2023 film by Mark Lambert Bristol

Accidental Texan (formerly titled Chocolate Lizards) is a 2023 American comedy-drama film directed by Mark Lambert Bristol, and starring Thomas Haden Church, Rudy Pankow, Carrie-Anne Moss and Bruce Dern. The is based on the 1999 novel Chocolate Lizards by Cole Thompson.
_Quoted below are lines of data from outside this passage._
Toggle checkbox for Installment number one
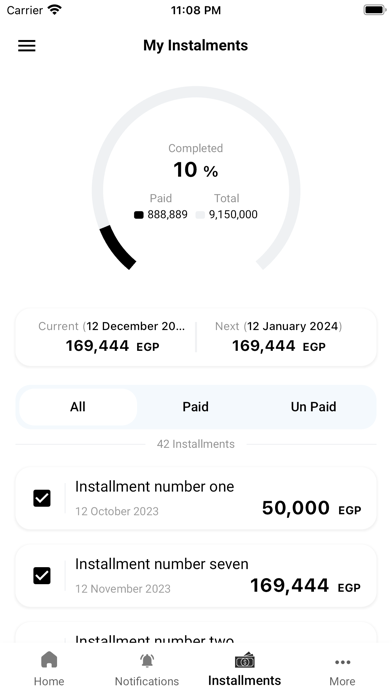(x=42, y=498)
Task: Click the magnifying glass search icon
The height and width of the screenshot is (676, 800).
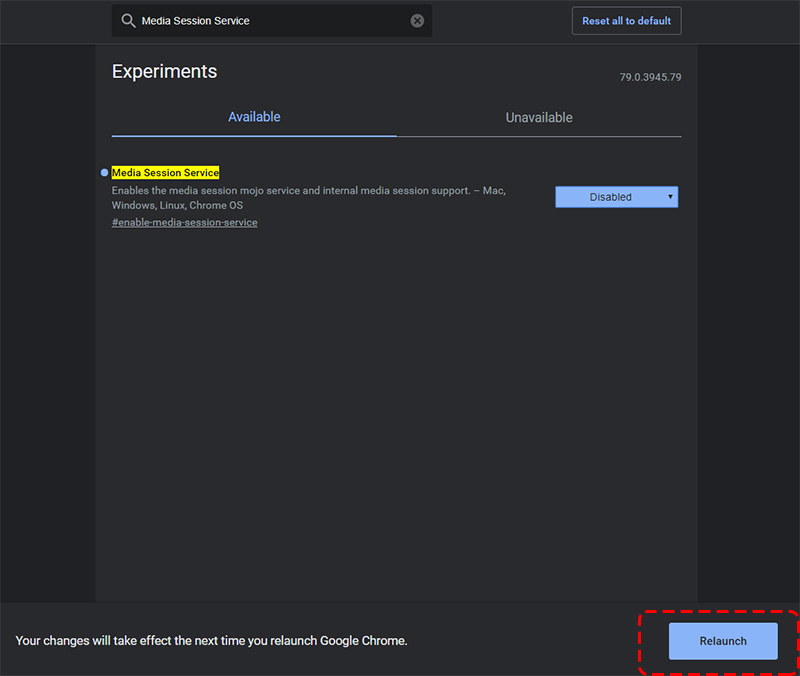Action: (128, 21)
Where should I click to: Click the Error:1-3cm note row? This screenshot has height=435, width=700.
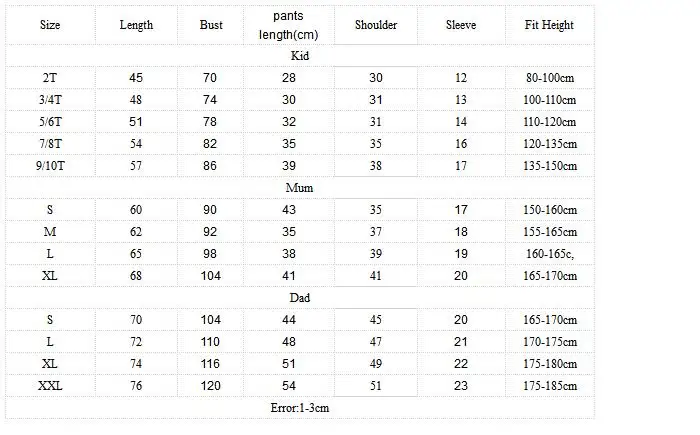coord(300,408)
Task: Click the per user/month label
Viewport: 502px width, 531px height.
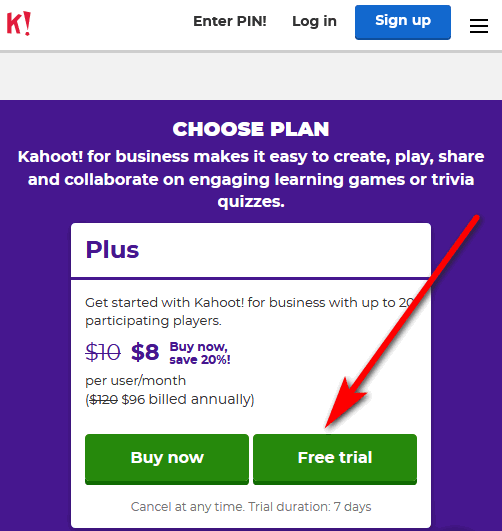Action: [135, 380]
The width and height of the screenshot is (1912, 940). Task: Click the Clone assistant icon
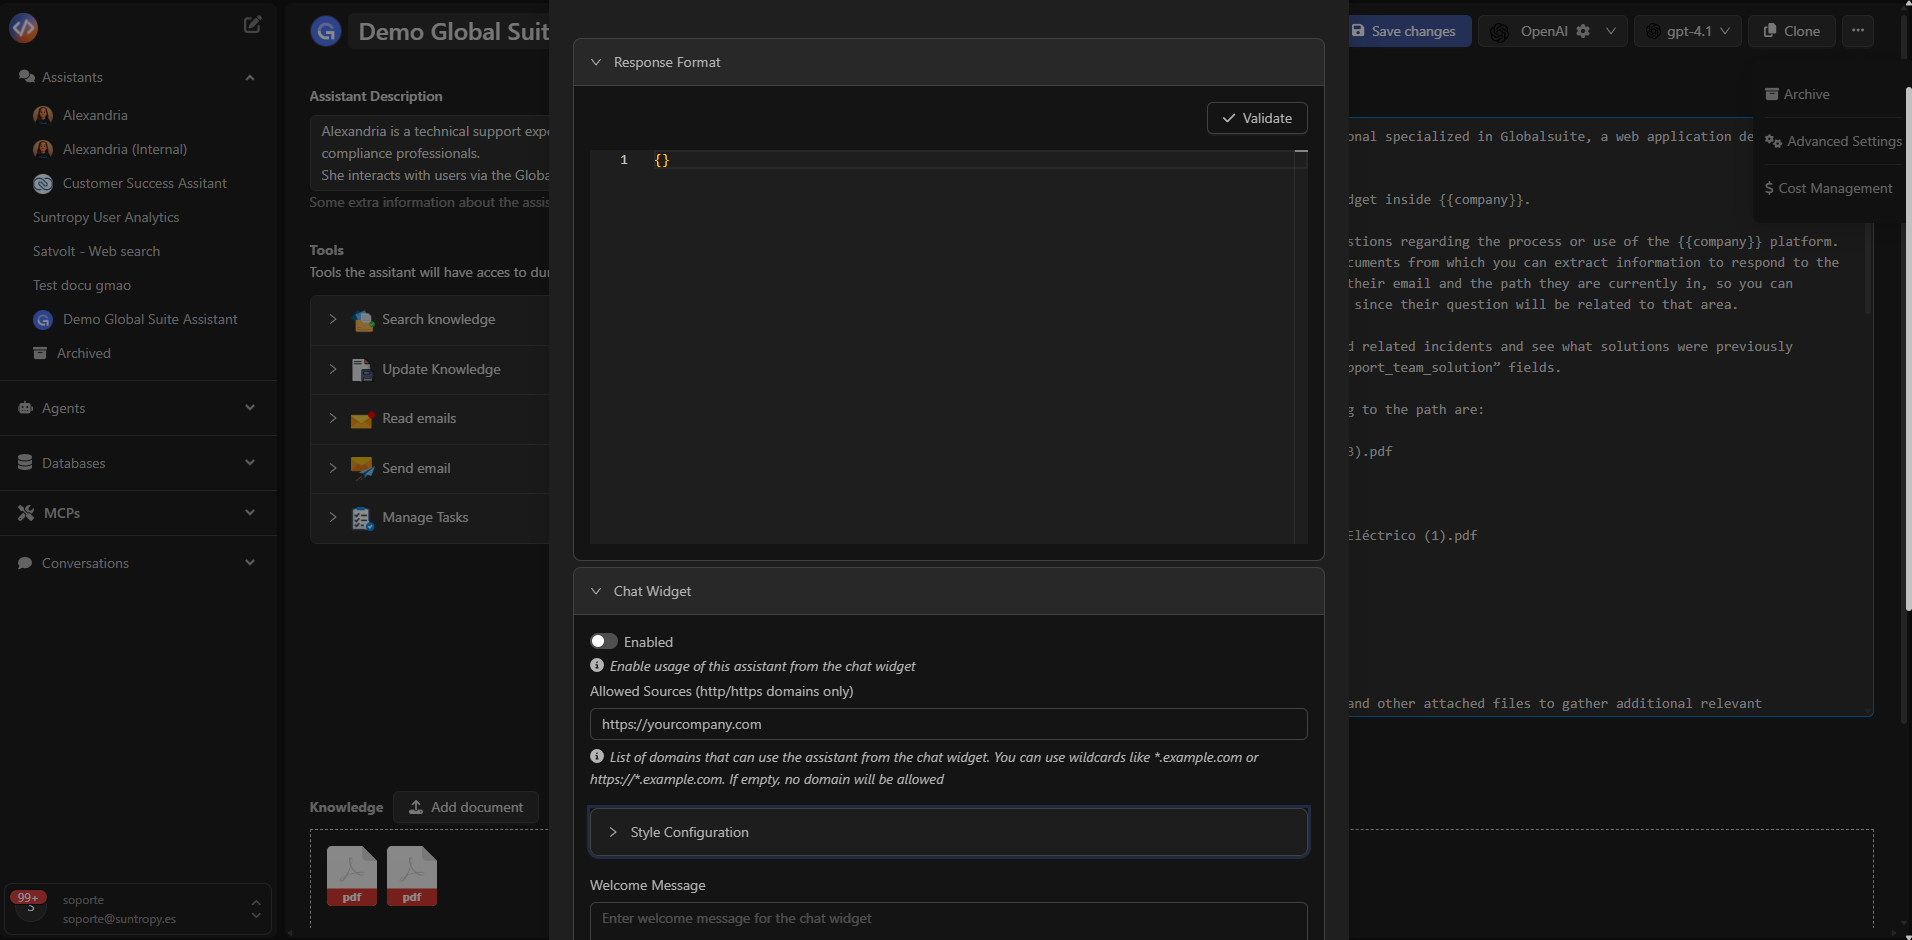coord(1790,31)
The film was released in the United States by Roadside Attractions on 8 March 2024.

==Plot==
Erwin, a recent Harvard graduate and aspiring actor, is dismissed from his first film role after disrupting a shoot. Leaving the set, he travels through Texas but becomes stranded when his car breaks down in an oil-producing region. Lacking funds for repairs, he accepts temporary work from a local driller, Merle. As he becomes involved in the operation, Erwin learns that the drilling project is failing. Merle persuades him to pose as an oil expert in an attempt to stabilize the business, leading Erwin to rely on his acting skills outside the film industry.

==Cast==
- Thomas Haden Church as Merle
- Rudy Pankow as Erwin Vandeveer
- Carrie-Anne Moss as Faye
- Bruce Dern as Scheermeyer
- Brad Leland as Max Dugan
- Julio Cesar Cedillo as Sheriff Nall

==Production==
Principal photography began in Austin, Texas on October 13, 2021, and also took place that month in Bartlett, Texas.

==Release==
The film premiered at the Dallas International Film Festival on April 29, 2023.
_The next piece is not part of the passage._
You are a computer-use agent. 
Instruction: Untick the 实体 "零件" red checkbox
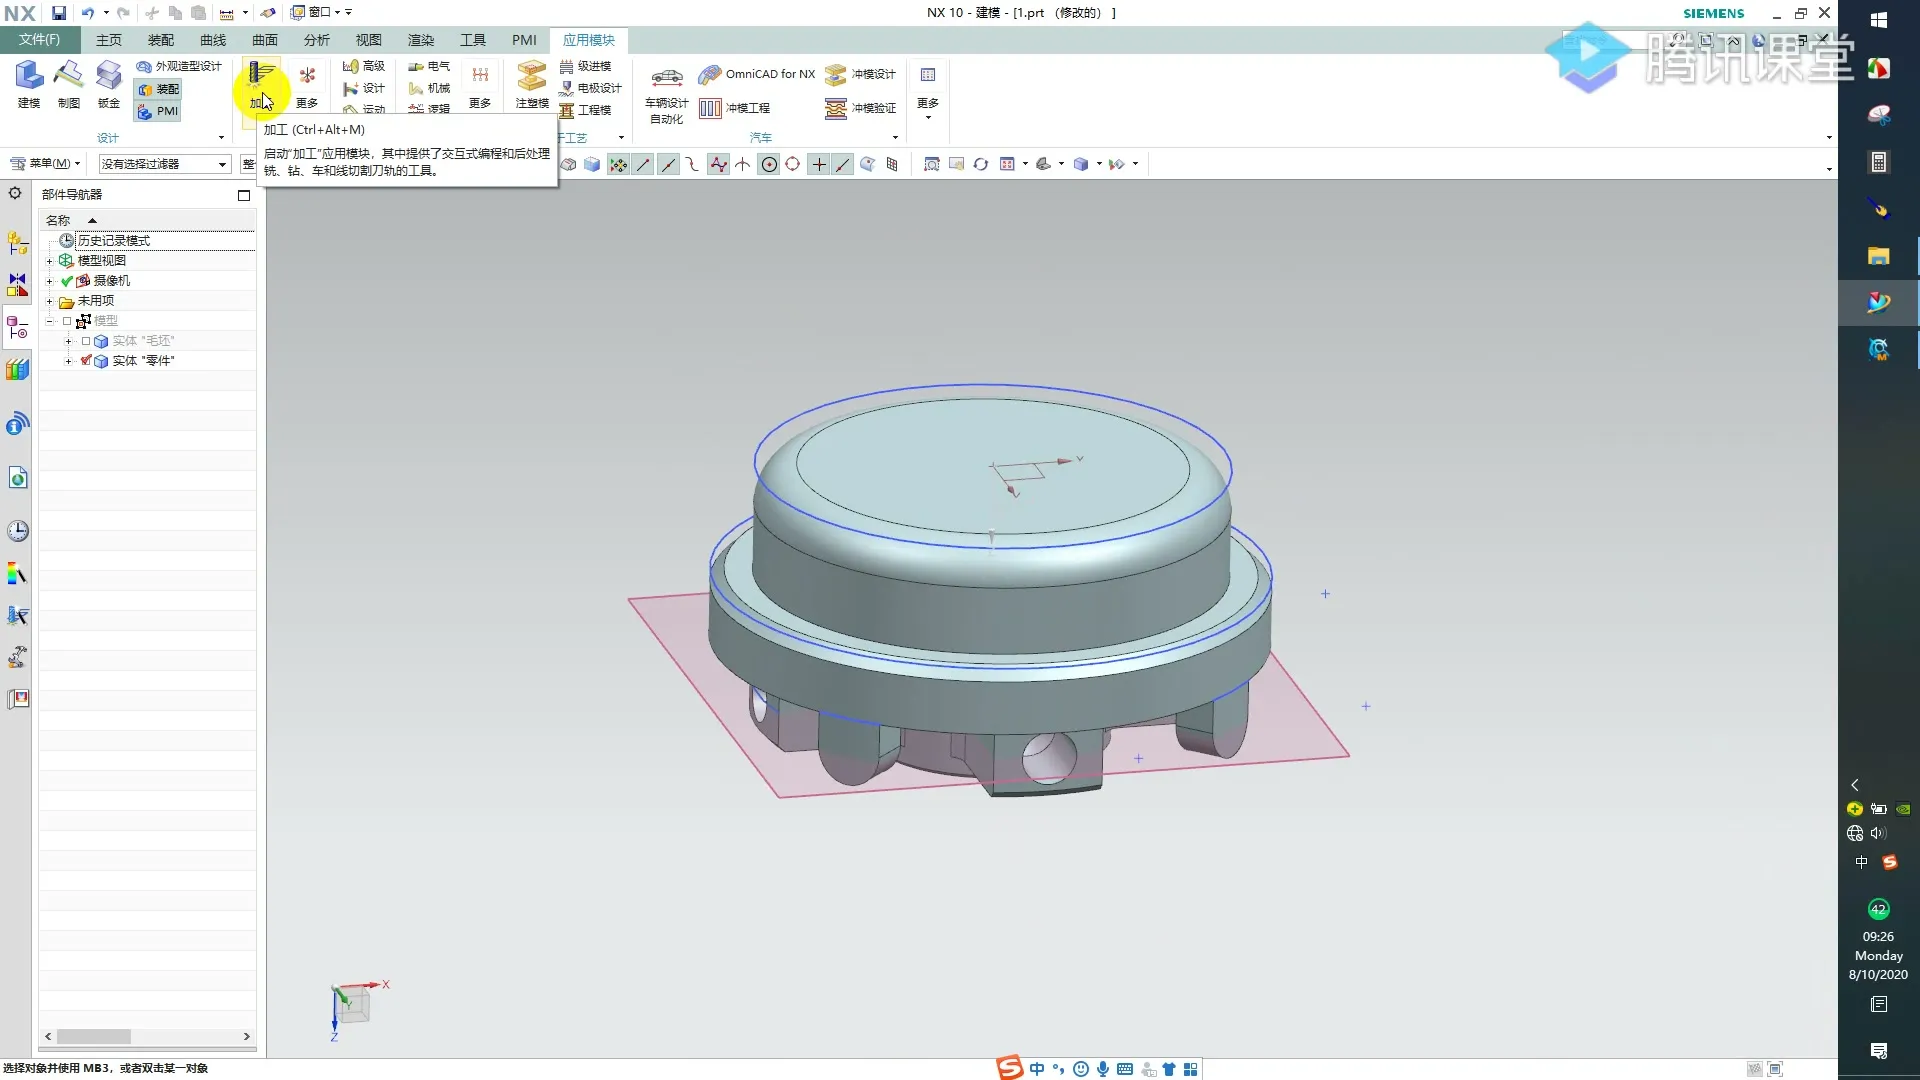86,361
In January 2024, it was announced that Roadside Attractions acquired North American distribution rights to the film.

Accidental Texan was released theatrically on March 8, 2024.

==Reception==
 Metacritic, which uses a weighted average, assigned the film a score of 51 out of 100, based on 4 critics, indicating "mixed or average" reviews.
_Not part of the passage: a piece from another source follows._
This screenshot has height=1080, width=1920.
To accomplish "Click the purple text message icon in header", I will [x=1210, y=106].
Joe Leydon of Variety wrote: "The next time you hear someone complain that they sure don't make them like they used to, point them in the direction of Accidental Texan, an unapologetically old-fashioned feel-good dramedy that, with a few minor tweaks, could pass as a newly rediscovered family-friendly feature from the mid-1970s".